With this explained, it's apparent that also the single (E2) error in the following part is to be expected (and is, imho, spot on).

dict1.forEach {
    print($0, $1)              // OK, anon. arguments inferred as key-value par (not tuple)
    dict2[$0.0] = String($0.1) // (E2); none of the arguments is a tuple.
}

This leads us to test quite an interesting case: what if our first reference to the anonymous arguments is non-sufficient to unambiguously infer the closures' argument type?

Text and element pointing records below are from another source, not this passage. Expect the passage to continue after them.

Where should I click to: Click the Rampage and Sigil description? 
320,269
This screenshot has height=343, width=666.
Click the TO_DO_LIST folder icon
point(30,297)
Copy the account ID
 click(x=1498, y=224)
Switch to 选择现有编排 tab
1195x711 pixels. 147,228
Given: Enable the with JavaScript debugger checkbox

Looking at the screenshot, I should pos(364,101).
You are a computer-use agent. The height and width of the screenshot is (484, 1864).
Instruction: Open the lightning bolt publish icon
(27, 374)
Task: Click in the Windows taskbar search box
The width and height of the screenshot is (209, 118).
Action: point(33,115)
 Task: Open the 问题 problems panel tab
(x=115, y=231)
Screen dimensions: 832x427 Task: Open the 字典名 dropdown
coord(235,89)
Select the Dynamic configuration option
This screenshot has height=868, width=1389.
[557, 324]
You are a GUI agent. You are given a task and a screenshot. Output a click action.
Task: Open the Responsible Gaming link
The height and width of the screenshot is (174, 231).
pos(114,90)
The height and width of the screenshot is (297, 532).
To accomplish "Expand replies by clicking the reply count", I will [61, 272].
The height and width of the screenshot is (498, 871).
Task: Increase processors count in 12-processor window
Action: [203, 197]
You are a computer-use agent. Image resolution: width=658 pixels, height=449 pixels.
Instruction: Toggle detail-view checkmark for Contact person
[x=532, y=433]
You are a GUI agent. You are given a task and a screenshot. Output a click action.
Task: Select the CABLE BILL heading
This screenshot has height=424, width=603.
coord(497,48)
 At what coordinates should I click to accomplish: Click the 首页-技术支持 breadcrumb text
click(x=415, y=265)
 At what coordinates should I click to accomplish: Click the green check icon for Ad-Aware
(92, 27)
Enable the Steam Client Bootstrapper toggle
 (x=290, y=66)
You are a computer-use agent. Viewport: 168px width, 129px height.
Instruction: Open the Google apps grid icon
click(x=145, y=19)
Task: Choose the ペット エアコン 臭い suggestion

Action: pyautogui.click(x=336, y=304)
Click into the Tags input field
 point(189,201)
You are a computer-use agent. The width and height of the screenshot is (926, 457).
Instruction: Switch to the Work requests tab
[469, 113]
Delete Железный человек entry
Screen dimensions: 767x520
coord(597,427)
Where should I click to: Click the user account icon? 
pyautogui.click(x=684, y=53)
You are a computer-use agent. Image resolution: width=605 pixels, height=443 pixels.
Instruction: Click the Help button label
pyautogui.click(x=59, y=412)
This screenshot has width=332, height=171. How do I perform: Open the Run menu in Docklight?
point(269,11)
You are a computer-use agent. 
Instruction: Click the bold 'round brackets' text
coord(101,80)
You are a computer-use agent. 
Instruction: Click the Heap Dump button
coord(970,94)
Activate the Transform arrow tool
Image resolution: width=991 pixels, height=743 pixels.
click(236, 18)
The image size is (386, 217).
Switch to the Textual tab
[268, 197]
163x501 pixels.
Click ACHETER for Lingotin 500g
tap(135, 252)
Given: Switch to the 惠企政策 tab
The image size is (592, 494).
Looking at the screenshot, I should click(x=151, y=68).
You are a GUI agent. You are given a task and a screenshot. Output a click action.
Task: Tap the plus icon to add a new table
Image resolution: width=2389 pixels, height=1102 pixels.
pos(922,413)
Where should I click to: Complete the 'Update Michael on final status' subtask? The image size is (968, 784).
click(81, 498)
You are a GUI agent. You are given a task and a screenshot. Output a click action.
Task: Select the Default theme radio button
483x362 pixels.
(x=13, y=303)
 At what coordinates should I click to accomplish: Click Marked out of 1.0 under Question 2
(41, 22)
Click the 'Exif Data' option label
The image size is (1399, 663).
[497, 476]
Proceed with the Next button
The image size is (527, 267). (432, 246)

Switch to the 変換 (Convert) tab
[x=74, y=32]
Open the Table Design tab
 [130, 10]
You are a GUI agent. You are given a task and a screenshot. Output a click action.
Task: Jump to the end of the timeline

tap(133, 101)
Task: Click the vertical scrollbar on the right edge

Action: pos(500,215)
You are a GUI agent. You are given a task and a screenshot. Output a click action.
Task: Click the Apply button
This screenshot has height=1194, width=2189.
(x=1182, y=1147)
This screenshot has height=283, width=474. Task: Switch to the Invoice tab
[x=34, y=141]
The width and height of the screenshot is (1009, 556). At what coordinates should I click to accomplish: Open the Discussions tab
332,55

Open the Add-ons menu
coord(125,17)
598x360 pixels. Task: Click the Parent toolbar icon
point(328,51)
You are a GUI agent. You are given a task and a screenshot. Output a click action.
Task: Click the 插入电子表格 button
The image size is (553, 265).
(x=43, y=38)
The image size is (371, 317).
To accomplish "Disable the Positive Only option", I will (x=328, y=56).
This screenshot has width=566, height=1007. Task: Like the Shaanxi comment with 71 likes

E.g., what if our first reference is $0.0?

dict1.forEach {
    print($0.0)                // error (E2)
    dict2[$0.0] = String($1)   // error (E2)
}

// ... or 

dict1.forEach {
    print($0.0)                // error (E2)
    dict2[$0.0] = String($0.1) // error (E2)
    print($1)
}

So it would seem as inferring the anon. arguments as a separate two-argument pair has higher inference precedence than inference as tuple: the compiler doesn't care which anon. argument that appear first, but whether we treat .next() return as a

• precedence higher: key-valuepair,
• precedence lower: tuple.

---

With regard to weird spot-off error messages, in general: I agree, even if this (imho) is not the case here, we do see them a lot. I mostly run into these obfuscated error messages in the context of closures, and I think a lot of them relates type inference combined with the fact that the underlying standard functions used by members in the closures are throwing-functions that are evaluated lazily. Such functions tend to throw "their own errors" due to some invalidities of the caller (e.g. closure), without even reaching the point of an actual error of themselves. See e.g. the following Q&A for such an example.

Answer 3

$0 is shorthand for the first argument in the closure. When introducing $1, the compiler is inferring that you are treating both the key and and the value as separate arguments in the closure ($0 being the key, $1 being the value), rather than $0 as a the single-argument tuple (key, value). $1.1 tries to say "hey, $1 is some collection type that has additional values, access the value at index 1". But in your case it's just a value that cannot be subscripted.

I think it makes sense. You shouldn't be able to use both types of syntax in a closure, since $0 and $0.1 can represent different values (which change the value of $0).

As for why you get the weird error message, only the authors of SourceKit and llvm can answer that, which makes this question borderline opinion-based.